Limited data and a lack of standardised reporting in many asset classes continues to be the biggest challenges for asset managers in the environment, social and governance (ESG) space, according to a the Russell Investments’ eighth annual ESG Manager Survey.
The survey canvassed 236 asset managers, split into roughly 30% having less than $10 billion in assets under management, and 33% more than $100 billion.
Climate change and environmental issues were found to be their clients’ top ESG concern, with 45% selecting climate risk, versus 39% from the previous year.
In addition, 23% of respondents chose environmental issues in general, versus 21% in 2021.
In Europe, 68% of European managers identified climate risk as most important compared to 60% in 2021.
However, managers are struggling to get good enough information to invest in line with a green agenda.
Many firms assign qualitative ESG scores, while carbon data is more often scientific based.
Among fixed income firms, 41% have ESG-related data for developed market sovereign bonds, while only 27% have some form of carbon data in this segment.
The survey also showed that 20% of fixed income firms have some form of ESG data in the securitised bond market while just 8% have some form of carbon data in this segment.
“The results highlight further improvements are still needed around ESG data, ” said said Yoshie Phillips, head of fixed income ESG investing at Russell Investments.
She added, “In the corporate bonds space, there are still several challenges such as disclosure practices in privately held companies or applying carbon measures in green bonds.
Outside corporate issuers, ESG-related reporting continues to evolve in an unstructured fashion due to the absence of clear industry standards. There are some proposed frameworks to account for sovereign issuers’ emissions which is a welcome development”,
While carbon emissions data captures a snapshot of an entity, the survey reveals a growing trend toward evaluating the energy transition with forward-looking views.
This is reflected by asset managers increasingly collaborating with industry organisations focused on the energy transition such as the Transition Pathway, the Science Based Targets and the Net Zero Asset Managers initiatives.
Moreover, 26% of the respondents are signatories to the Net Zero Asset Managers initiatives, up from 10% last year.
“During our conversations with asset managers, we often hear about the challenges of third-party ESG data providers’ outputs and how they try to augment it with their in-house forward-looking ESG analysis,” Phillips said. “We are seeing more support for standardised disclosures in key ESG metrics.”
The survey also shows growing efforts to incorporate diversity, equity and inclusion (DEI). (DEI) practices in asset management.

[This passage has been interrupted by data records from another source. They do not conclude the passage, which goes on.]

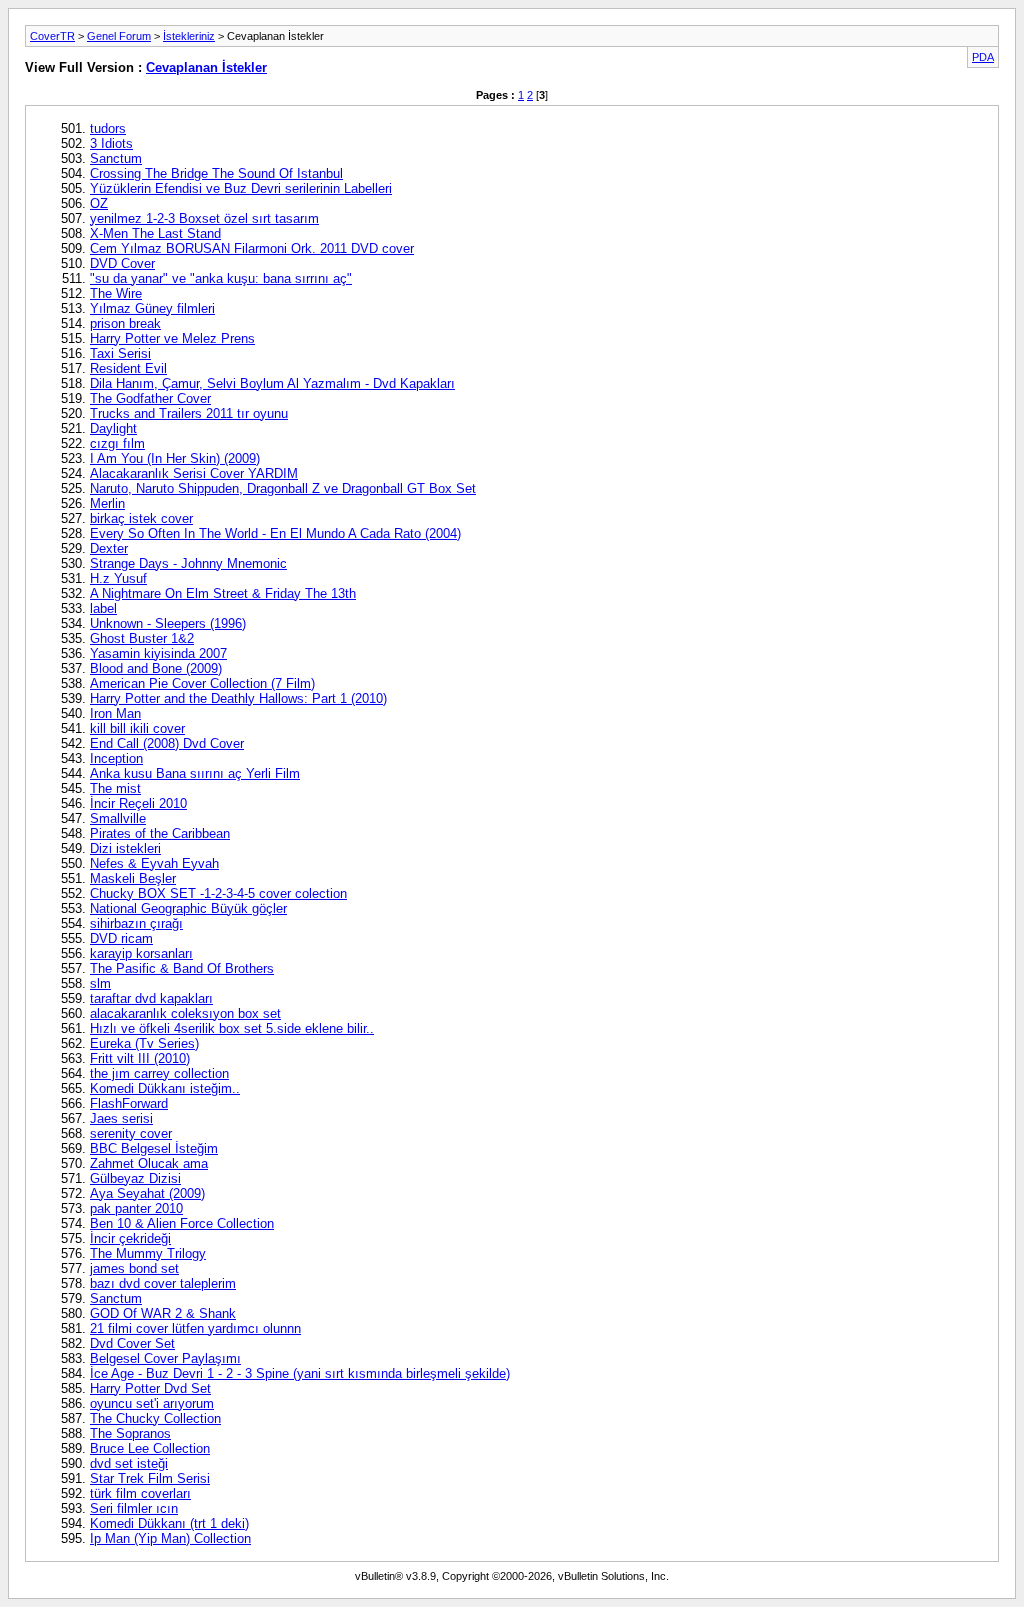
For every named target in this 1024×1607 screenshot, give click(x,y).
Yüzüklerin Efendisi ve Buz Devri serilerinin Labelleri (241, 188)
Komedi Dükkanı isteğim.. (165, 1088)
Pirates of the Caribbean (160, 833)
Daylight (113, 428)
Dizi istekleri (125, 848)
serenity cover (131, 1133)
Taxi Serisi (120, 353)
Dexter (109, 548)
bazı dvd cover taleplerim (163, 1283)
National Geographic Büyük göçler (188, 908)
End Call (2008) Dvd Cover (167, 743)
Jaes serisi (121, 1118)
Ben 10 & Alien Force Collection (182, 1223)
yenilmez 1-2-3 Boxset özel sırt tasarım (204, 218)
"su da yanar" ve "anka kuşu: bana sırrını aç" (221, 278)
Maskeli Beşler (133, 878)
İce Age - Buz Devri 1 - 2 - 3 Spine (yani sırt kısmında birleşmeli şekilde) (300, 1373)
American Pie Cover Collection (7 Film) (202, 683)
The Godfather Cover (150, 398)
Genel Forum (119, 36)
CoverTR (52, 36)
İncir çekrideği (130, 1238)
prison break (125, 323)
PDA (983, 57)
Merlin (107, 503)
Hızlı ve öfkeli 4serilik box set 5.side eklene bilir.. (232, 1028)
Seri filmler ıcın (134, 1508)
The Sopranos (130, 1433)
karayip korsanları (141, 953)
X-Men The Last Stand (155, 233)
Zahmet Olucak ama (149, 1163)
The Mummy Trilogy (148, 1253)
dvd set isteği (129, 1463)
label (103, 608)
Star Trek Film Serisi (150, 1478)
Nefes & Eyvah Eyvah (154, 863)
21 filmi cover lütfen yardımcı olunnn (195, 1328)
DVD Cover (122, 263)
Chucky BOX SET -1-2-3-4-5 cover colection (218, 893)
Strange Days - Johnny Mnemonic (188, 563)
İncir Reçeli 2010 (138, 803)
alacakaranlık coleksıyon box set (185, 1013)
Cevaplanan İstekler (206, 67)
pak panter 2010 (136, 1208)
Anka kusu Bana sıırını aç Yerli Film (195, 773)
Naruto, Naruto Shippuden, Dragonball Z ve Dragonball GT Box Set (283, 488)
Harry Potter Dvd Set (150, 1388)
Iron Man (115, 713)
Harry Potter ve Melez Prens (172, 338)
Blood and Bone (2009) (156, 668)
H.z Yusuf (118, 578)
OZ (99, 203)
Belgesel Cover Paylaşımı (165, 1358)
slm (100, 983)
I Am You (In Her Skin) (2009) (175, 458)
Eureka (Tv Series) (144, 1043)
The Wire (116, 293)
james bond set (134, 1268)
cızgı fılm (117, 443)
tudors (108, 128)
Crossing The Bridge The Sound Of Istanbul (216, 173)
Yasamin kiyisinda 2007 (158, 653)
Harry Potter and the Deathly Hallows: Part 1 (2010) (238, 698)
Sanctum (116, 158)
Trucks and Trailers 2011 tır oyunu (189, 413)
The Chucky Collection (155, 1418)
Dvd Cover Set (132, 1343)
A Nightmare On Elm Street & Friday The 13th (223, 593)
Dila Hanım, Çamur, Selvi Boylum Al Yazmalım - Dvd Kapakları (272, 383)
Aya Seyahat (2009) (147, 1193)
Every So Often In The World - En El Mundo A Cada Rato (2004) (275, 533)
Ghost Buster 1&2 (142, 638)
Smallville (118, 818)
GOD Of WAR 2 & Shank (163, 1313)
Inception (116, 758)
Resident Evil (128, 368)
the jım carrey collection (159, 1073)
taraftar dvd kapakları (151, 998)
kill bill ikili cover (137, 728)
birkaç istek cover (141, 518)
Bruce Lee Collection (150, 1448)
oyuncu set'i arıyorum (152, 1403)
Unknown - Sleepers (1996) (168, 623)
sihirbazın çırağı (136, 923)
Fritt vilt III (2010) (140, 1058)
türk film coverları (140, 1493)
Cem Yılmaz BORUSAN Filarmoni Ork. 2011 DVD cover (252, 248)
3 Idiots (111, 143)
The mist (115, 788)
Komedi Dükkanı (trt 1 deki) (169, 1523)
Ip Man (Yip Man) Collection (170, 1538)
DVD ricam (121, 938)
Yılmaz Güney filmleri (152, 308)
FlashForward (129, 1103)
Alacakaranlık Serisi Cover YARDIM (194, 473)
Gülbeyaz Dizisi (135, 1178)
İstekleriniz (189, 36)
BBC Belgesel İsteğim (154, 1148)
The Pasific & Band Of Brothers (182, 968)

Among those reporting their DEI statistics, 54% have less than 20% women and 40% have less than 20% ethnic minorities in their investment teams.
Meanwhile, 4% of the respondents have more than 40% women and 17% have more than 40% ethnic minorities in their investment teams.
“DEI demographic data disclosure is scarce in the industry, and we found that gender disclosure is generally greater than ethnic minority status,” said Phillips.
She added, “Recognising the regulatory differences where reporting such data is discouraged in certain countries and the global definitional challenges, having this DEI data set allows us to monitor progress as well as give us a better sense of the overall demographic of the industry.”